燦々と照る太陽の下で肩を組みつつ、高らかに笑い声と歌を奏でるエルフ達。
更に人だかりの中央には巨大なハープを爪弾くセレスの姿があった。
「おや? なんだお前かい。見せモンじゃないよ。ほかを見て回りな」
口を“へ”の字に曲げ、あからさまに不満げな様子でシッシッと手で追い払うセレスに、ネメアが噛みついた。
「まあまあ。そこまで邪険にしなくえもいいじゃないか。それよりも、こんな所で演奏だなんて、女王を降りて大道芸人に転向する気かい?」
「はっ、お前と言い合いをしていられる程、あたしゃ暇じゃないんだよ⋯⋯」
ネメアの言を鼻で笑ったセレスはハープの前に設置された長椅子の上でつま先立ちで弦を弾きつつ、時々空を見上げては額の汗を拭き取って息を吐く。
「はぁ、ま。全員が納得行くとは思ってないけどね。それでも、アタシは不確かな未来よりも“今”を選べるくらいには目を覚ましたよ。お前達の働きがなければ、アタシは変わらずにエルンの次元隔離を進めていただろうさ」
感慨深げに呟くように、ゆっくりと声を出したセレスに、なおもネメアが食ってかかる。
「何がお前達の働き、だよ。第一、キミが今こうして全力で働いているのも元々はボク達の話を聞くどころか排斥しようと指名手配までした自分勝手な行いと、見る目の無さが原因じゃないか。猛省しなよ」
「あぁ、あれも悪かった。特にそっちの黒髪の子には悪いことをしたと思ってる。すまなかったね」
手は忙しなく動いているが、真っ直ぐ射抜くように向けられた翡翠色の瞳に、クロはたじたじと恐縮するも小さく頭を下げ、改めて彼女の様子を見る。

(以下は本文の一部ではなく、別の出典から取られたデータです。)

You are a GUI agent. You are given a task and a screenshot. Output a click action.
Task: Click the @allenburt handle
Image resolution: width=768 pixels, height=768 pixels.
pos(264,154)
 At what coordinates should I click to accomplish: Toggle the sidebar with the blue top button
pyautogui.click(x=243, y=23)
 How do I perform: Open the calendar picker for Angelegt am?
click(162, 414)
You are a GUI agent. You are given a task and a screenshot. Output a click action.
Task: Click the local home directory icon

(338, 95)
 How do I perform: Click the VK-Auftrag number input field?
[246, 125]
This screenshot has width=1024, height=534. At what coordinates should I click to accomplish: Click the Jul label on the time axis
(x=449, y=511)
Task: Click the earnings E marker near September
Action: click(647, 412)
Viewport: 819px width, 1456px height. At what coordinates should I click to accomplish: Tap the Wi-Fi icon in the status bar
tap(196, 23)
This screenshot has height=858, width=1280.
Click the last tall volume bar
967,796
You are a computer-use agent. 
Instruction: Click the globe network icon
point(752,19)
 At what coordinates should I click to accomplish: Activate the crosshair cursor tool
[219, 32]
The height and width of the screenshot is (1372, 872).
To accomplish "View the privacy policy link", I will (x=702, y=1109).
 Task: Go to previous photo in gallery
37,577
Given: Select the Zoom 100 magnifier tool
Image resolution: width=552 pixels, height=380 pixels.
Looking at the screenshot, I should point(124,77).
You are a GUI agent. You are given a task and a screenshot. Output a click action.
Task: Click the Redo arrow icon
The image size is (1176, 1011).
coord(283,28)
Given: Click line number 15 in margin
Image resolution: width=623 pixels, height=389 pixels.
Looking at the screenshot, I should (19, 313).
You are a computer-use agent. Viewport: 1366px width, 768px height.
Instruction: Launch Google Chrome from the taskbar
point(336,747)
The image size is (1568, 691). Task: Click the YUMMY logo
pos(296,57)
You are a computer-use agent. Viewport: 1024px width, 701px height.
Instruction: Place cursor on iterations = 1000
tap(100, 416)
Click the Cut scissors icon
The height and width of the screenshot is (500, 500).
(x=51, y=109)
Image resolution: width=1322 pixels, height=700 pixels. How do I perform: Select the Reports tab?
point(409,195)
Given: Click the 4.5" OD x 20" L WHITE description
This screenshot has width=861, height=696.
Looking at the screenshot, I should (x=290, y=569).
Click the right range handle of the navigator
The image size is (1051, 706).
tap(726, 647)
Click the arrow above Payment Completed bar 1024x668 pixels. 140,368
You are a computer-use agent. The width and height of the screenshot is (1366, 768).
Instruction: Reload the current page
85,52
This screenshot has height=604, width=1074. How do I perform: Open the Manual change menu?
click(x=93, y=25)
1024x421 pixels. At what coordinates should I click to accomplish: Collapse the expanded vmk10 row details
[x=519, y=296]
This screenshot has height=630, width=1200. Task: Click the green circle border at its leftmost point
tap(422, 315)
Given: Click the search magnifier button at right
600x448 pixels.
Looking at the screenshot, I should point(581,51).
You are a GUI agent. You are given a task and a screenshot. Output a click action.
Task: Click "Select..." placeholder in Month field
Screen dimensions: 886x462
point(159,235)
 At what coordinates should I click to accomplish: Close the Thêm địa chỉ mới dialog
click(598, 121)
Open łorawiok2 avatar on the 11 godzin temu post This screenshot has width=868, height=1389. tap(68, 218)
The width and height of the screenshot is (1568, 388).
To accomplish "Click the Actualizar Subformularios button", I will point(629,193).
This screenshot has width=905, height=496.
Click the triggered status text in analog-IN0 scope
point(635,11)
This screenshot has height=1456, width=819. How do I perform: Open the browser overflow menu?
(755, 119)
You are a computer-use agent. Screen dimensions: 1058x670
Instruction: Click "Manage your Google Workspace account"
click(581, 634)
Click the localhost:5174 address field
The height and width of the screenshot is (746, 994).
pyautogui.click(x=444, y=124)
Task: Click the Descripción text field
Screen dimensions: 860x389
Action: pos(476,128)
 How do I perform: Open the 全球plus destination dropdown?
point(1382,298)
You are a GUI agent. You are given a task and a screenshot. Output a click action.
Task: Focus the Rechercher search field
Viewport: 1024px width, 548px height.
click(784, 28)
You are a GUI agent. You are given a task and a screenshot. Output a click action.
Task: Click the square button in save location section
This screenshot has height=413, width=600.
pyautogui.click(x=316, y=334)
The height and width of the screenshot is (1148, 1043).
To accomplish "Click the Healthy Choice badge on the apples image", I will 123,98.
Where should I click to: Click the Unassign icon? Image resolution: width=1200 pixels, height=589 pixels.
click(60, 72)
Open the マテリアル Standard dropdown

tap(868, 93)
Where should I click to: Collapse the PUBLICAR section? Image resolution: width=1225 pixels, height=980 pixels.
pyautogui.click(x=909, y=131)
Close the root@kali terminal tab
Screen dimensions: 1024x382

「えっと、改めて、私は“清浄の姫園”のリーダーをしてます、クロ・リュミナーレです。娘のネメアさんにはいつも⋯⋯」
「あー。アタシは知っての通りセレスだ。堅苦しいの抜きにしておくれよ。ただでさえこっちは陰気臭い家臣どもに囲まれて息苦しい生活してんだからさ」
全く面倒だ、と言わんばかりに肩をすくめて見せたセレスの金髪が揺れ、彼女の演奏がピタリと止まる。
「それじゃあえっと、セレス⋯⋯さん?」
「なんだい? アンタは今回の功労者だ。邪険にはしないさ。そんな小難しい顔をして何を聞きたいんだい?」
豪奢な長椅子から飛び降りたセレスはクロの足元まで駆け寄ると、彼女の瞳を上目遣いに覗き込む。
「え、私、そんなに分かりやすい⋯⋯ですか?」
「娘の友達だ、敬語も不要さね。そりゃあ今でこそこの身体はちんちくりんだけどねぇ、経験が違うのさ。⋯⋯とまぁ、アタシの事は置いといて、何の用だい?」
「それじゃあ遠慮なく⋯⋯それで、セレスは何をしてたの?」
「ああ。これはアタシの作った魔道具さ。名を“水戻の竪琴”といって、効果は時間遡行の魔法の範囲を広げたり移動させたり出来る優れものだよ。やり方は秘密だけどね」
自身の身体の特徴を理解しているのか、セレスはパチリとウィンクを決めて空に手を掲げると、周囲のエルフ達が湧き上がり、エルンカップを開催していた時の賑やかさを取り戻していく。
「さて。アタシ達は種としてずっと追いかけていた理想郷を捨てて現実と戦うことにしたんだ。中断していた祭りの続きくらい、させてくれてもいいじゃないか」
手に持ったグラスに口をつけ、妖艶な笑みを浮かべて見せた幼女はクロの襟首を掴んでステージに上がり、声を張り上げる。
「皆の者! 先日の蜘蛛討伐、誠に大義であった! 重篤な怪我を負った者も、死者も無かったと聞く! それは偏に貴殿らの重ねてきた研鑽の賜物だろう!よくぞ堪えてくれた! 更に今回、我らが天敵の退治に協力してくれた者たちがいる! 皆、よく見ていたであろう! あの空に瞬く星のように、現れては消えた黒い夢幻機兵。あの乗り手こそ彼女、クロ・リュミナーレである!」
クロは向けられた拍手に頬を引きつらせ、事の成り行きを見ているだけに留まるのだった。